Ci ha ormai abituati a collezioni una più bella dell’altra l’influencer e imprenditrice Maria Vittoria Paolillo, e non poteva mancare la release natalizia con alcuni capi meravigliosi per le feste. Tratto distintivo come sempre della sua MVP Wardrobe lo stile inconfondibile di Maria Vittoria: raffinato, di classe ma sempre di tendenza.

Ecco allora che all’interno della capsule è possibile trovare maglie rosse, must have di ogni Natale, tute calde in total White e un elegantissimo completo a pigiama in seta color grigio perla.

Si chiama invece Christmas Elk la proposta di Anna Pellò di Otravez.

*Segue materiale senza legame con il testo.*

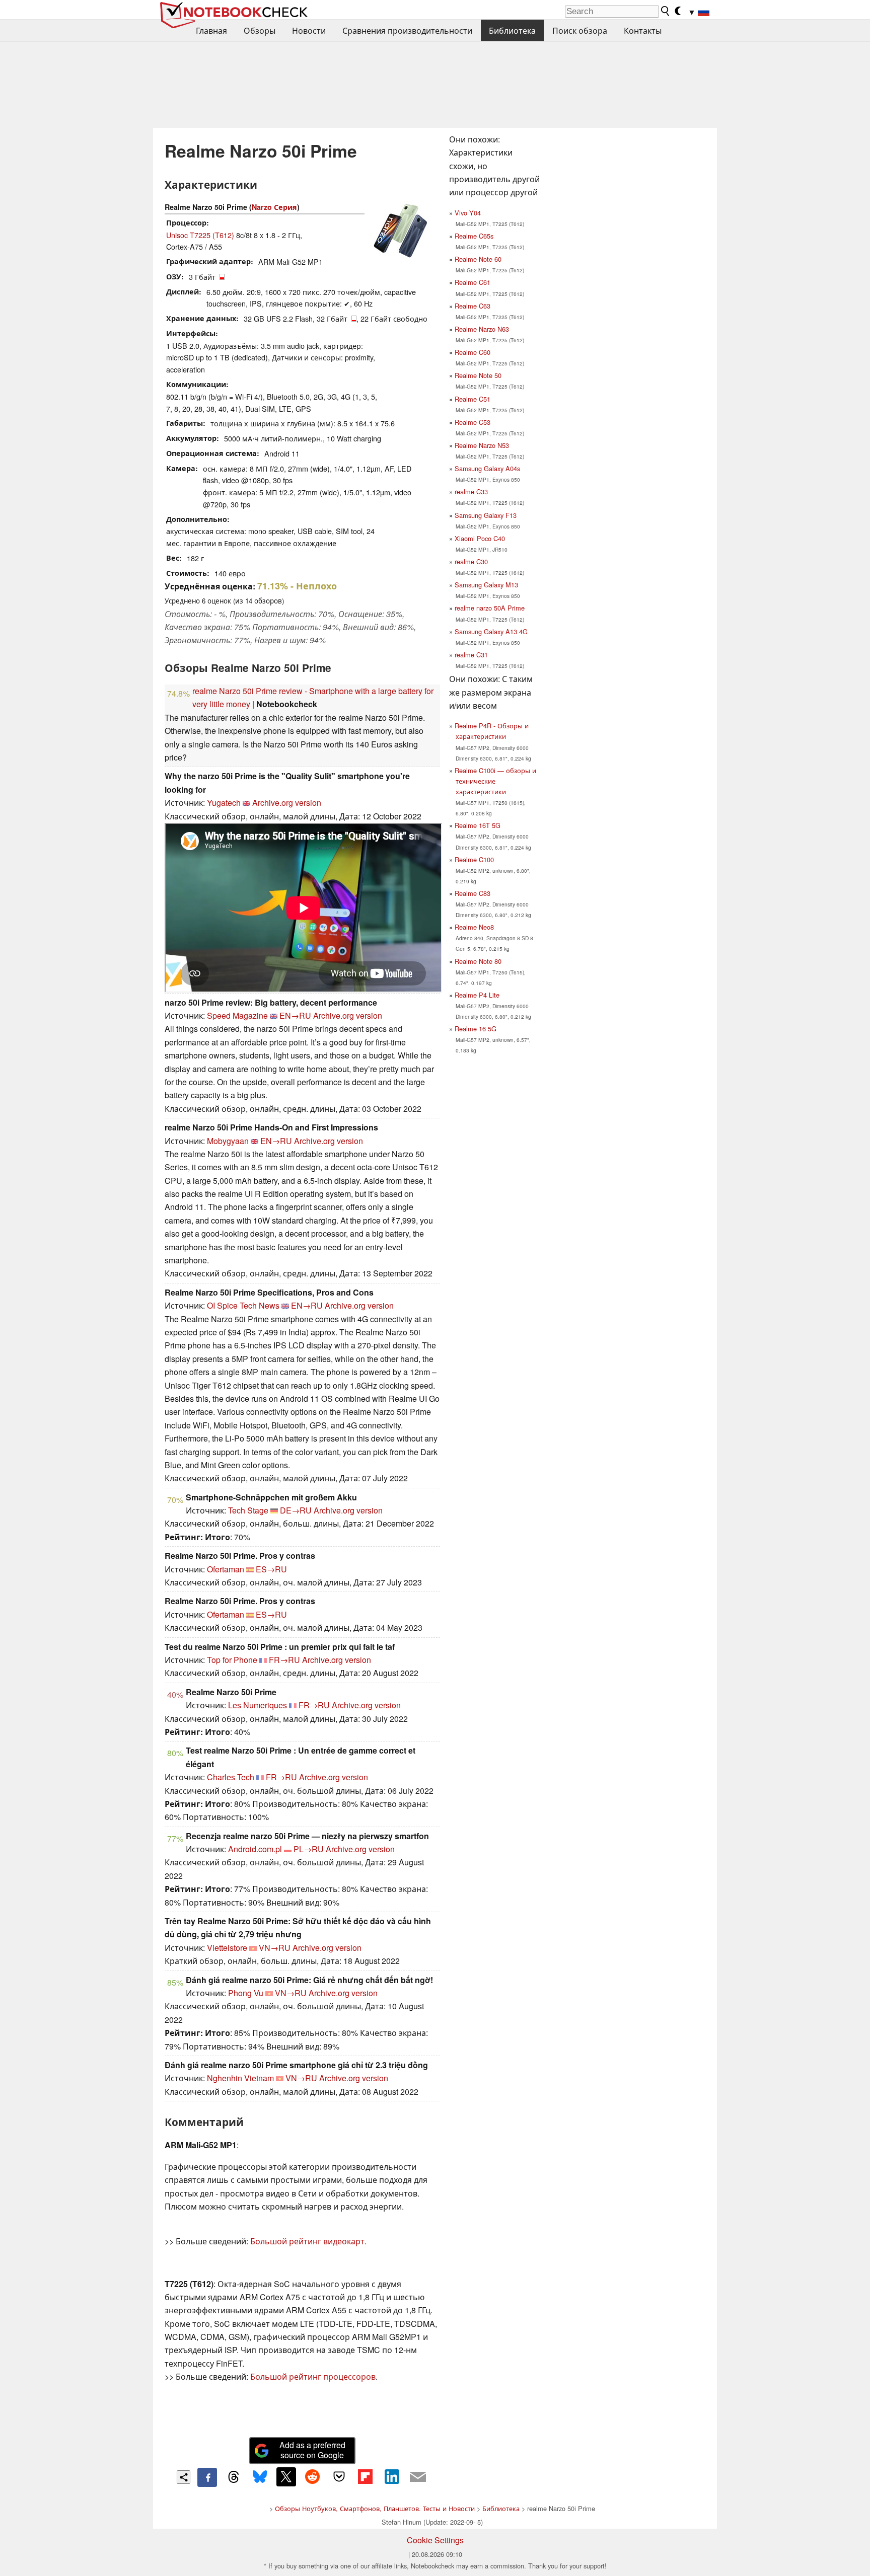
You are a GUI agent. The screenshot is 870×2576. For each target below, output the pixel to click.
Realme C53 (472, 422)
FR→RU (284, 1659)
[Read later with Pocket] (338, 2476)
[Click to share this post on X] (286, 2476)
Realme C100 (474, 859)
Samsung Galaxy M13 (486, 584)
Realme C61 (472, 282)
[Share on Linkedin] (391, 2476)
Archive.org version (286, 802)
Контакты (643, 30)
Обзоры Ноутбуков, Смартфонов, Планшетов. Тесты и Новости (375, 2508)
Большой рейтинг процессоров (313, 2376)
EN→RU (295, 1015)
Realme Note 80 (478, 961)
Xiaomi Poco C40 (480, 538)
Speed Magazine (237, 1015)
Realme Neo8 (474, 927)
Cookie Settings (435, 2540)
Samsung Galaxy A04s (487, 468)
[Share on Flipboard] (365, 2476)
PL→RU (309, 1849)
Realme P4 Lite (477, 995)
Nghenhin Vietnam (240, 2078)
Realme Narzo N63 (482, 329)
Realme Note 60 (478, 259)
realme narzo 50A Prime (490, 608)
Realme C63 (472, 306)
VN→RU (275, 1947)
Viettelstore (227, 1947)
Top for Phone (232, 1659)
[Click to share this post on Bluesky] (259, 2477)
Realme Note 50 (478, 375)
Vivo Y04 (468, 212)
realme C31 (471, 654)
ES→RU (271, 1569)
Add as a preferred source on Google (312, 2450)
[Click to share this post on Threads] (233, 2477)
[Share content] (183, 2477)
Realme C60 (472, 352)
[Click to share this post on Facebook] (206, 2477)
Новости (309, 30)
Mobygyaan (228, 1141)
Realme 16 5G (475, 1028)
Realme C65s (474, 236)
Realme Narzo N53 (482, 445)
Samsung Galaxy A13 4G (491, 631)
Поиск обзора (579, 30)
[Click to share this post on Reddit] (312, 2476)
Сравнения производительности (407, 30)
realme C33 (471, 491)
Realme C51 (472, 399)
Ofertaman (225, 1569)
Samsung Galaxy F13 (486, 515)
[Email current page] (417, 2477)
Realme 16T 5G (477, 825)
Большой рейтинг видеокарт (307, 2241)
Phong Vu (245, 1993)
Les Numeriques (257, 1705)
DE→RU (296, 1510)
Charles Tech (230, 1777)
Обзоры (259, 30)
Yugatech (224, 802)
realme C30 (471, 561)
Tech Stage (248, 1510)
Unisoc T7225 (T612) (200, 235)
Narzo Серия (274, 207)
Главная (211, 30)
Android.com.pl (255, 1849)
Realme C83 (472, 893)
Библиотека (512, 30)
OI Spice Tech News (243, 1305)
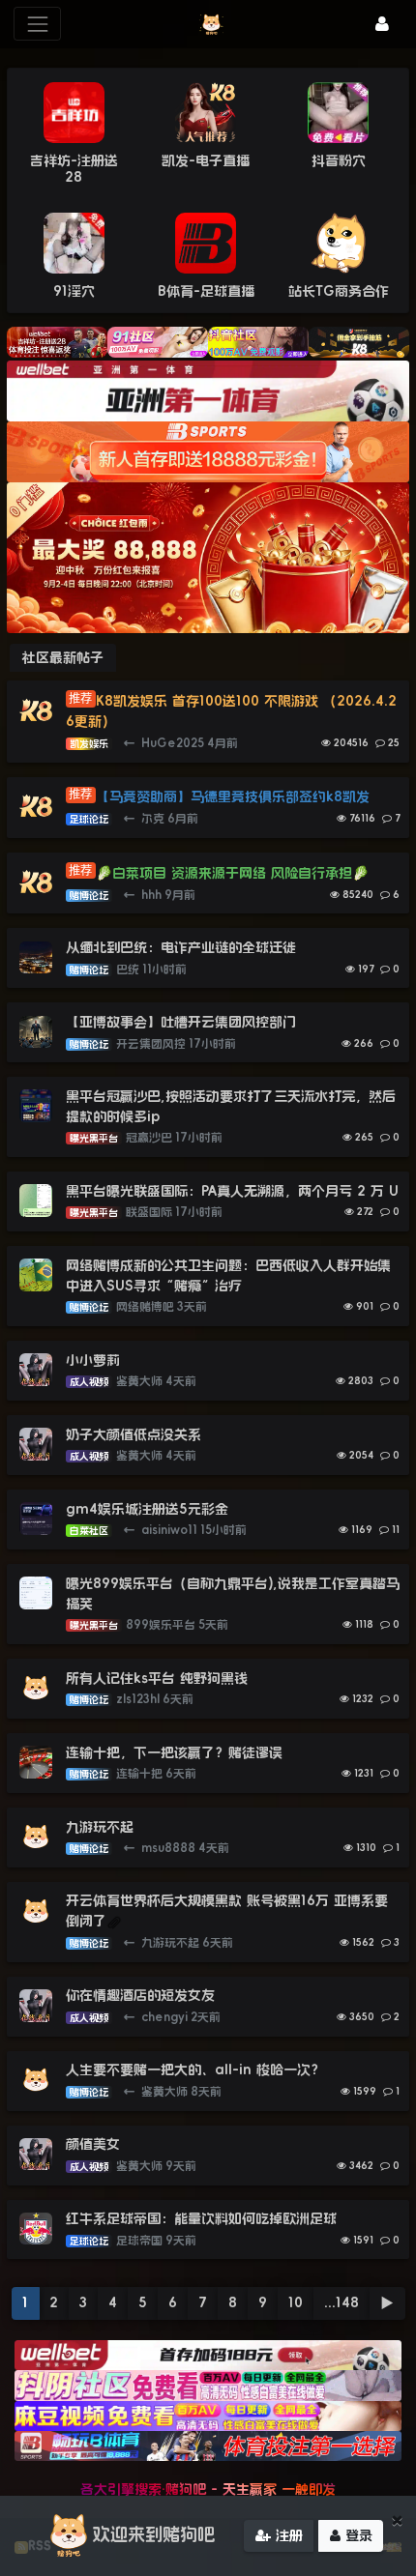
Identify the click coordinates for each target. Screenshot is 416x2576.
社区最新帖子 (63, 657)
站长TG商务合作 (338, 291)
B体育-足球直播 (206, 291)
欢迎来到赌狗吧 (154, 2534)
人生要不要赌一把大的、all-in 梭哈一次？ (195, 2069)
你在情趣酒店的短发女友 (140, 1995)
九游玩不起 (100, 1827)
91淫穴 (74, 291)
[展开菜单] (37, 24)
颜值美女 (93, 2144)
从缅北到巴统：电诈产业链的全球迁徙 (181, 947)
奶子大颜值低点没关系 (133, 1434)
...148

Un cardigan lungo in pregiata lavorazione Jacquard, comodo e morbido. Su tutta la superficie sono rappresentate delle deliziose Alci, in perfetto stile Christmas Elk.

Una speciale collaborazione tra Mimì et Mamà Haute Couture, il brand che fa sognare chiunque ne indossi un capo, e Luna di Vanna, grande event planner romana ha dato vita ad una collezione per mamma e figlia dal sapore squisitamente natalizio. Christmas Collection è un tripudio di tartan e di tradizioni da vivere in famiglia.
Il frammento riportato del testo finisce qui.